Cross-package linkage dependencies (generally to XENUTIL) are a massive problem. There never was a defined ABI and so it was very easy for packages to become binary incompatible leading to very odd BSODs during upgrade. Really there is no safe way to upgrade legacy drivers… it is best to remove the old set before adding the new set. But, that requires two reboots.
The two root nodes also cause a big problem. Initialization of the PV interfaces to Xen need to be done before either XENEVTCHN or XENVBD can fully function, but you never know which one is going to come up first, and worse… a resource rebalance (something Windows may need to do to redistribute interrupts for example) means either one can be unloaded and reloaded at any time. This makes the initialization code very very complicated, non-obvious and fragile.
Finally, the use of a synthetic root node completely precludes deployment via Windows Update as those nodes can only be created by a driver installer.
Windows Update deployment has always been a goal for Citrix and so that final point is really a showstopper for these drivers.
So, what did we do… We wrote some new drivers, which are now dubbed the ‘standard’ drivers.
Now, it so happened that around the time these drivers were getting towards being fully functional Microsoft changed the landscape and said that all drivers for the then new Windows 8 and Server 2012 release had to be built with the new WDK and the oldest version of Windows supported by that WDK is Vista. So, it was decided that the new set of drivers would only support Vista onwards and older OS would continue with the legacy drivers.
This is the structure of the standard drivers…
As you can see, it’s a bit simpler than the structure of the legacy drivers.
It’s basically a single tree structure with the only complex part surrounding the root node. The new parent bus driver XENBUS binds to the PCI device (which you’ll not has a new ID… more on that later), but makes use of an export driver called XEN. Then there’s a filter driver called XENFILT which actually sits not only between the Xen platform PCI device’s PDO and XENBUS but also between all PCI PDOs and their function drivers.
The reason for the presence of XENFILT is that it allows us to execute code before QEMU emulated devices are exposed to the Windows PnP subsystem and hence we can make sure that emulated device unplug occurs early enough in boot such that Windows does not see devices disappearing when the unplug occurs.
The use of the XEN export driver also gives us a useful hook. Its DllInitialize() routine is called only at boot time, allowing us to perform Xen operations which only need doing after initial domain creation and do not need to be, or should not be, repeated on domain resume (i.e after a suspend or migrate).
This new set of drivers addressed the major shortcomings…
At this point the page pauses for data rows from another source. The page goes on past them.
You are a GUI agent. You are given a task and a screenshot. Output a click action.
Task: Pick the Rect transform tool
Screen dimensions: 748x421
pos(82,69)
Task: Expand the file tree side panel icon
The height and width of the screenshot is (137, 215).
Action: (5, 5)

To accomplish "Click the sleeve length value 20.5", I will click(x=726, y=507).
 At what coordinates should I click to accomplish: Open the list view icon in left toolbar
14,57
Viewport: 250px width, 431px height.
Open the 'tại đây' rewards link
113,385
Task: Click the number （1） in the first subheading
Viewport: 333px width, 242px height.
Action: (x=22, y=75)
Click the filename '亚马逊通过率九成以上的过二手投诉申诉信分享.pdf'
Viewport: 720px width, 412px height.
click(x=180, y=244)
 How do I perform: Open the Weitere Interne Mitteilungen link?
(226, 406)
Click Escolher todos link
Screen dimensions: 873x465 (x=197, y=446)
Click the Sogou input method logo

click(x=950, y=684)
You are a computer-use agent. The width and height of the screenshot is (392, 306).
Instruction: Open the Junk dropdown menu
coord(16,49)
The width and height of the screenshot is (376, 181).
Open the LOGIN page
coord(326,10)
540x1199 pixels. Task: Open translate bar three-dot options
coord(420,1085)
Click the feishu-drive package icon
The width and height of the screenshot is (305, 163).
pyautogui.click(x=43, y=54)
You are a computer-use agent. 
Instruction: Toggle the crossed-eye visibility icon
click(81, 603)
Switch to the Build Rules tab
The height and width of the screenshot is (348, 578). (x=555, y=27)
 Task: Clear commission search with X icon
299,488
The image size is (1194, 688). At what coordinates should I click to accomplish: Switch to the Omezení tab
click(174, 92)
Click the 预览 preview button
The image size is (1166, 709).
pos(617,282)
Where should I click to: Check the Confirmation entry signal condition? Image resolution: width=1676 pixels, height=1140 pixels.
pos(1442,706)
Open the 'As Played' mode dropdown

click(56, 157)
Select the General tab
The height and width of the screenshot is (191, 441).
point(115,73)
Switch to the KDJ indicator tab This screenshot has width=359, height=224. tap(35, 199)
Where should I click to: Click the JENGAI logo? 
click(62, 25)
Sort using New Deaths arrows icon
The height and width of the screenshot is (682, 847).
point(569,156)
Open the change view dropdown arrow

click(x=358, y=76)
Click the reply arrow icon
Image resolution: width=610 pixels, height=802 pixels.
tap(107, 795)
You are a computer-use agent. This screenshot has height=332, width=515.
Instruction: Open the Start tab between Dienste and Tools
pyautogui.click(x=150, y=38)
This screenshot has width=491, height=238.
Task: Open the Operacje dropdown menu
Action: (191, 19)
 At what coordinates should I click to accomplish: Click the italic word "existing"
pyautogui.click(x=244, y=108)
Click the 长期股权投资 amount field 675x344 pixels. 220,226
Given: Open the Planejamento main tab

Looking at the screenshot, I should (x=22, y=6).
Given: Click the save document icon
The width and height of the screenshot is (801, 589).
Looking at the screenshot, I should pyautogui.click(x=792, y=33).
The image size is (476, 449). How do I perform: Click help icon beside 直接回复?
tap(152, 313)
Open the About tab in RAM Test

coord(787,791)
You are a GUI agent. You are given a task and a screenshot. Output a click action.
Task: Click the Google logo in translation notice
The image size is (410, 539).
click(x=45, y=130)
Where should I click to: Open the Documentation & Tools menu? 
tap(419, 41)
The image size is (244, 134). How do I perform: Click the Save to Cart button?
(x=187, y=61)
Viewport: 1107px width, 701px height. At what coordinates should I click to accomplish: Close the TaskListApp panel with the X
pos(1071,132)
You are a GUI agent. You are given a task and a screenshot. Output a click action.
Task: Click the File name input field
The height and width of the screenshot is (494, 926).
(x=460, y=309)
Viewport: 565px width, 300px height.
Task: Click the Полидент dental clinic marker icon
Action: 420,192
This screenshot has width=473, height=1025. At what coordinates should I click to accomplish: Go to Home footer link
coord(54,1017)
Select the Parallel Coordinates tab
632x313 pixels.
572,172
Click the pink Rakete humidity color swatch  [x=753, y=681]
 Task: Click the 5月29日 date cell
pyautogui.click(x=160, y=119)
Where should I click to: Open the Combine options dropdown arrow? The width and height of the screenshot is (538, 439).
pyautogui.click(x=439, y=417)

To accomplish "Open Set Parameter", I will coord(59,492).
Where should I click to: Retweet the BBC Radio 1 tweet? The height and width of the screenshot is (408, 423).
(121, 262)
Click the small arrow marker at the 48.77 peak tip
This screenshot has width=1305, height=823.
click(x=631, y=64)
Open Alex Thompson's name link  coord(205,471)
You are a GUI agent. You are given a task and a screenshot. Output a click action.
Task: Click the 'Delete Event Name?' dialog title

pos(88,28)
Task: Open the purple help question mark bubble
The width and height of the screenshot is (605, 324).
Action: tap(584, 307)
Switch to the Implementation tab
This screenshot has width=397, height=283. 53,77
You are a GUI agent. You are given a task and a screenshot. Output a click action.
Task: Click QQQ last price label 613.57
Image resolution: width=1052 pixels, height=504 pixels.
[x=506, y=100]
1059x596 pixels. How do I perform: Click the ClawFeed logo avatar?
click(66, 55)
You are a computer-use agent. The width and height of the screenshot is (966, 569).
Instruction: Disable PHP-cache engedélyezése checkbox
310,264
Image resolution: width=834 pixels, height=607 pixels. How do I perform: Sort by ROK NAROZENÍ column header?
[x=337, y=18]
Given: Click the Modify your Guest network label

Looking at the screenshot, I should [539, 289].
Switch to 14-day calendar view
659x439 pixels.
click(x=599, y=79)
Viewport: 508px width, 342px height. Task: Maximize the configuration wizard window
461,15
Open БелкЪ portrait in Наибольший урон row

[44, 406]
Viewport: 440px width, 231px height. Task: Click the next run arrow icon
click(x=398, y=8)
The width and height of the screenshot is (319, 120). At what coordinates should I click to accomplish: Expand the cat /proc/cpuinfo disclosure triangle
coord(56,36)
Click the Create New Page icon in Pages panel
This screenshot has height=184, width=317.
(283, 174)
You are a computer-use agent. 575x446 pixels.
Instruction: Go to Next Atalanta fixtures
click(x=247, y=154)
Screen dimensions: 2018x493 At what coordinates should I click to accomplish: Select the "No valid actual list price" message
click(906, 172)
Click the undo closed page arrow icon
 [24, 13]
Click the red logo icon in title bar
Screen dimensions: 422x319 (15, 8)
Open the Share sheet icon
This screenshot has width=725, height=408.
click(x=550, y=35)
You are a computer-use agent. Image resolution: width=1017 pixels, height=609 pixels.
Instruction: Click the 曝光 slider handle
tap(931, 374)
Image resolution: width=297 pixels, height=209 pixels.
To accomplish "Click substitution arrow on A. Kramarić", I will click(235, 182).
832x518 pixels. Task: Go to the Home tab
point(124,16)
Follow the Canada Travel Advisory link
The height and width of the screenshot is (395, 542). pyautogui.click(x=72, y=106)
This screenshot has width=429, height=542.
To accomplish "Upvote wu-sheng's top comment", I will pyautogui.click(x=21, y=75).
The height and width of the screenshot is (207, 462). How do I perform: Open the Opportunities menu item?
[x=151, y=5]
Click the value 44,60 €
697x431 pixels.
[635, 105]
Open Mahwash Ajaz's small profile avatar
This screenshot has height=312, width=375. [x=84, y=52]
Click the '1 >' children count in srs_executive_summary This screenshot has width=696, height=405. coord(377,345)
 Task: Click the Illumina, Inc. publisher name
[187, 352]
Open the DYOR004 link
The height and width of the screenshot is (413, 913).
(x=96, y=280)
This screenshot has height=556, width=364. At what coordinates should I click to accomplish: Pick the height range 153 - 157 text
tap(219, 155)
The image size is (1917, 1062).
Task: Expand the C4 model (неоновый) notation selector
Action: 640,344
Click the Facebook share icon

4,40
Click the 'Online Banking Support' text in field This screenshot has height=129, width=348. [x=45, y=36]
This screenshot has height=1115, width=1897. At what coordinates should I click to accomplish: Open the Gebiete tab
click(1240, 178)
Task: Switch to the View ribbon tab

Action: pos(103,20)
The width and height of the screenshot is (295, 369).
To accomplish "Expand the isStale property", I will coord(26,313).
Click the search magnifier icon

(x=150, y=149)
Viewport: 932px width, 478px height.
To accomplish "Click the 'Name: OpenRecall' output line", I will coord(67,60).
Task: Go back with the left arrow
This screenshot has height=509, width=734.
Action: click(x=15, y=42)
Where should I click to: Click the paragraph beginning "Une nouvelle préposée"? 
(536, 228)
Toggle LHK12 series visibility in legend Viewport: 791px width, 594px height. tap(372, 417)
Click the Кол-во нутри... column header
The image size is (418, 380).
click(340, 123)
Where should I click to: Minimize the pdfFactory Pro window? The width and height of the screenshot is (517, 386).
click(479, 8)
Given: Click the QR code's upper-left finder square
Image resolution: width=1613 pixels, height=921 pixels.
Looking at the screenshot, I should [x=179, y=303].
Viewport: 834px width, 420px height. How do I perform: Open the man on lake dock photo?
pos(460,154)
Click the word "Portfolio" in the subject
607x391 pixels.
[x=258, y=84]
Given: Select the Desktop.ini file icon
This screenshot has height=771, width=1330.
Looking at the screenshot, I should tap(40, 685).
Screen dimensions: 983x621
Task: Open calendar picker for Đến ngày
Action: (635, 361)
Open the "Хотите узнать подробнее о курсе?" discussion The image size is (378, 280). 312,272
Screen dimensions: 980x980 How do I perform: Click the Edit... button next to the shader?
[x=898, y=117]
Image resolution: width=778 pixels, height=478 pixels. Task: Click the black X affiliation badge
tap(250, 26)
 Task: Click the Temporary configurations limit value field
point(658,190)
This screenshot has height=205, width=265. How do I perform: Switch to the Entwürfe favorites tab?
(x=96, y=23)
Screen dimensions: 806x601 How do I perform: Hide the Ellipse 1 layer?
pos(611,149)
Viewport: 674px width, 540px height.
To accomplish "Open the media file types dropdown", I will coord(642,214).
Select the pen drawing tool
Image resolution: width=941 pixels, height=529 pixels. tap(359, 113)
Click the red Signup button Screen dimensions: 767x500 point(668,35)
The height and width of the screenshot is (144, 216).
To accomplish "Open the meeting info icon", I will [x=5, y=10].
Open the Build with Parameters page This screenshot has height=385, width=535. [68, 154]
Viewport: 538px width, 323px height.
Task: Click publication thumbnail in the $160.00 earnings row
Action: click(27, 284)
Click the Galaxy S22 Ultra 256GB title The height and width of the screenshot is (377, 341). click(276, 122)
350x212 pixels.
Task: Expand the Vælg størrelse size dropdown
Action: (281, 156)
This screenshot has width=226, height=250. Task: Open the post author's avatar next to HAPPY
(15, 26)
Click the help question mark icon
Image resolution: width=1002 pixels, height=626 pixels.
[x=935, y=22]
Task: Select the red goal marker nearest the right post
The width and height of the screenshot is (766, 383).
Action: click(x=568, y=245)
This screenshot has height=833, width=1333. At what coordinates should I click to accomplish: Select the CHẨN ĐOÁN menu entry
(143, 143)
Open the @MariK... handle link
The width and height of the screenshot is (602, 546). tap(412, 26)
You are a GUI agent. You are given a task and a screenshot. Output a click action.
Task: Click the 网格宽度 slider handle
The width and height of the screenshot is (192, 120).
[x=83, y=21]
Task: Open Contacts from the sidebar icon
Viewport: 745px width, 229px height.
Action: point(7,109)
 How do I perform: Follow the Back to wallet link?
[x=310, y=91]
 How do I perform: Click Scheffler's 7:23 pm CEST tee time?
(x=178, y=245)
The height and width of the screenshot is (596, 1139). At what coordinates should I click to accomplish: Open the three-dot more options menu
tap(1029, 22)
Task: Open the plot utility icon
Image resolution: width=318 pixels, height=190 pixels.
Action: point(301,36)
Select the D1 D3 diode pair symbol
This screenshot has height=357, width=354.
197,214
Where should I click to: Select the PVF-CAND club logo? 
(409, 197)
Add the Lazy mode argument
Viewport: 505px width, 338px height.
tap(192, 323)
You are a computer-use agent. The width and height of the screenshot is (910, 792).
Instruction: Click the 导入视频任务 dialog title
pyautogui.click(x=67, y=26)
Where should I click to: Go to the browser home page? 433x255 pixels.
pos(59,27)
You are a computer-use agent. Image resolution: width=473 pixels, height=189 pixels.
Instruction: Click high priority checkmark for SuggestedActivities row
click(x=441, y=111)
Because the drivers only support Vista onwards, XENVBD could use the newer and much better performing STORPORT storage API and thus SCSIFILT was no longer needed, which reduced complexity.
Because there are no cross package link dependencies, the installation ordering issues and binary compatibility issues during upgrade were solved.
And crucially, because of the single PCI enumeration root node the drivers no longer require an installer and this allows them to be deployed via Windows Update.
But there were still some problems…
That new device ID… The idea of changing it from the standard Xen platform ID was…
When drivers are posted to Windows Update you can only control their deployment by OS version and physical device name. So, if we were to post drivers that deployed on the standard Xen platform physical device anyone anywhere in the world, with a Windows HVM guest (not just on XenServer but AWS for instance) would suddenly start getting drivers from Windows Update! The standard drivers are also completely incompatible with the legacy drivers - installing them before removing legacy drivers leads to instant BSOD. Unsurprisingly, we did not want this to happen.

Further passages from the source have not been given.